Some features of the algorithms used


When implementing merge sorting without an additional memory buffer, 4 non-occupied 4 bits of each number in the container are used for storing temporary data (for the first iteration, the upper 4 bits, then the buffer part and the working part, respectively, are swapped). Implementations of merge sorts with and without using a buffer are ascending .

When implementing the natural sorting of the boundaries of the sorted sections, each iteration is found anew.

A modification of the natural sorting is to remember the minimum size of the sorted subsequence at the previous iteration. At the next iteration, when searching for a subsequence, this size is skipped, then the current BCD number is found (or the previous one if the transition was made to the boundary between the numbers) and then the usual search procedure for the end of the subsequence occurs, as in natural sorting.

Testing


When testing, I was guided by "this article" , for which many thanks to its author.

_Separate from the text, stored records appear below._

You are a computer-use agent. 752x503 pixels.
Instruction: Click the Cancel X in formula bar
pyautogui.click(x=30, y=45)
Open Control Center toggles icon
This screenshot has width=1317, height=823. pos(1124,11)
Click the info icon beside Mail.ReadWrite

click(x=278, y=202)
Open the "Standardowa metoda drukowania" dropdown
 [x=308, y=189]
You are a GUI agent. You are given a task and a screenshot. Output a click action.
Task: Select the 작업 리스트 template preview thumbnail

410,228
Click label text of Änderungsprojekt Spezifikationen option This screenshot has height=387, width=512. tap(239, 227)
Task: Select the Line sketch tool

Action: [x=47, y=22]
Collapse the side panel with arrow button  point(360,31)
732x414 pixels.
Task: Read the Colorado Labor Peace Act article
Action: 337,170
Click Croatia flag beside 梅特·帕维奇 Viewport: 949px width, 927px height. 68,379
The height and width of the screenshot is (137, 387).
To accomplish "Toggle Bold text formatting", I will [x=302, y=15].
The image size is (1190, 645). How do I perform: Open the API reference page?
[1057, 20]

All tests were performed on a computer with the following characteristics:

processor - Intel core 2 duo e7400,
RAM - 4 gibibytes.

For each variable value, three measurements were taken, the graph shows the arithmetic average of all three measurements.

At each of the measurements at the input all sorts were supplied with equivalent data. The time is in milliseconds (on the side), the memory in megabytes (bottom). Sorting go under their ordinal numbers.

The processing speed is from 1 to 1000 MB of BCD numbers, for numbers by value, not exceeding their number in the sequence.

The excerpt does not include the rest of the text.